Update Raspberry Pi OS

sudo apt update
sudo apt full-upgrade
sudo apt install ifupdown2 wireless-tools net-tools dnsutils lshw
sudo apt autoremove
sudo reboot

Check your RPi

sudo lshw | head -6

wlan0 (for testing only, eg without eth0 connected)

sudo wpa_passphrase [ssid-name] [password-name]
sudo nano /etc/wpa_supplicant/wpa_supplicant.conf

… copy the psk key to /etc/wpa_supplicant/wpa_supplicant.conf

… add scan_ssid=1 if you have a hidden SSID

Enable wlan0 on boot

sudo cp /etc/wpa_supplicant/wpa_supplicant.conf /boot
sudo reboot

ip -br addr show

Netplan (RaspOS Bullseye)

The goal is to create a setup where you can use eth0 and wlan0 concurrently having the same static IP address like you would have with a failover/bond but only one interface is actively used. After many trials where none of them worked, netplan is the solution, doing the job perfectly and is easy to configure. The metric entry in the yaml configuration file does the magic.

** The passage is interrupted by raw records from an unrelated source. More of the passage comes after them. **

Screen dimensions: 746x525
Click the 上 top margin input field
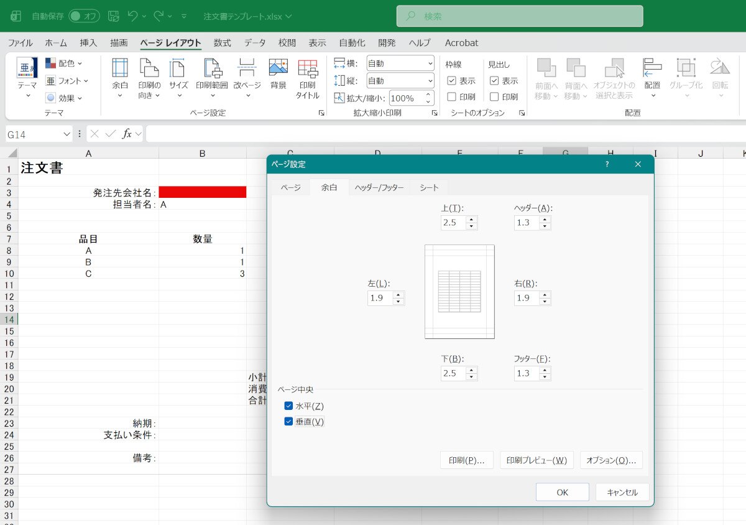pos(454,223)
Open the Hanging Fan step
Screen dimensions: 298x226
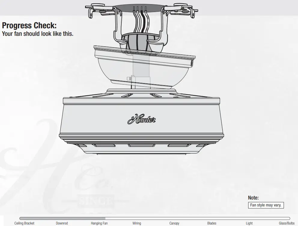(x=99, y=223)
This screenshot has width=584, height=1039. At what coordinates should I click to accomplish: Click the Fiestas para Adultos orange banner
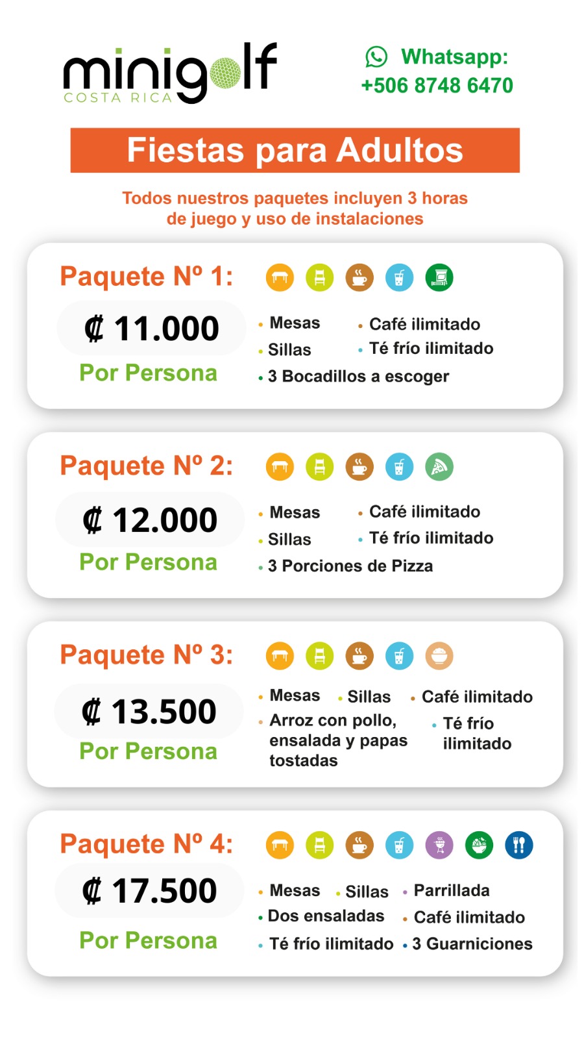[x=295, y=150]
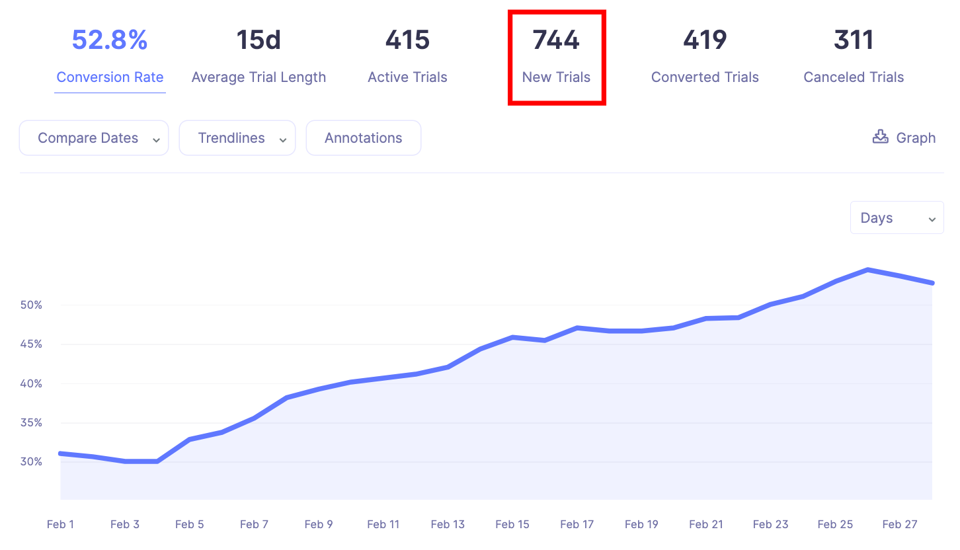This screenshot has height=550, width=960.
Task: Click the 744 new trials value
Action: 556,40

Note to configure the wireless region once like with sudo raspi-config to set the correct frequencies.

Install and Configure Netplan

The interfaces will be setup so that either eth0 or wlan0 will get configured where eth0 has the higher priority than wlan0. This means that at least one but not both will get configured. If the LAN is connected, use this, but if not use the WLAN - both with the same network address making it easy to switch over without hassles.

The netplan package is available in the debian package list and available to RPi.

sudo apt search netplan
sudo apt install netplan.io

After installing netplan, get the 01-netcfg.yaml example file, adapt it to your needs and save it in the /etc/netplan/ folder. Note that this configuration disables IPv6 as not necessary (by the use of link-local: [ ]) and to reduce network startup time, but it can be enabled at any time again.

Apply the changes with following commands:

sudo netplan generate
sudo netplan apply
networkctl -a
ip -br addr show

If you have configured the wlan0 interface before, REMOVE wlan0 from wpa supplicant.

sudo wpa_cli remove_network 0
sudo wpa_cli save_config

Disable dhcpcd for eth0 and wlan0 to avoid that the interfaces get an additional dynamic IP address beside the static one if connected.

sudo vi /etc/dhcpcd.conf

Set denyinterfaces eth0 wlan0, save and restart the dhcpcd service. The interfaces will now no longer show up a second dynamic provided IP address.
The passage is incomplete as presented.